Hussain não sabia ao certo onde ela estava ou como eram as
instalações porque ela estava quase sempre vendada e ouvia apenas hebraico nas
proximidades, o que ela não entendia.
Ao chegarem lá, ela foi levada para uma sala e as vendas
foram removidas.
“Vi luzes brilhantes e uma janela de vidro que suspeito ter
câmeras de vigilância”, disse ela.
"As mulheres soldados israelenses começaram a me bater
e a gritar para que eu tirasse a roupa.

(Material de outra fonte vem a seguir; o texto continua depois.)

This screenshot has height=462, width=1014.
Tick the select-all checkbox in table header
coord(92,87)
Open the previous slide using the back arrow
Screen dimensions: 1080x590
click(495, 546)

Fiquei surpreso por ter sido solicitado
a tirar a roupa novamente. Ela me despiu até a calcinha. Ela continuou cuspindo
em mim no processo." Hussain acrescentou.
“Em todos os momentos da minha detenção, sempre que éramos
transferidos de um local para outro, éramos revistados. Os policiais enfiavam
as mãos no meu peito e dentro das minhas calças. gritou para nós calarmos a
boca."
Quando os soldados terminaram de revistar Hussain naquela
sala, eles não devolveram as roupas dela.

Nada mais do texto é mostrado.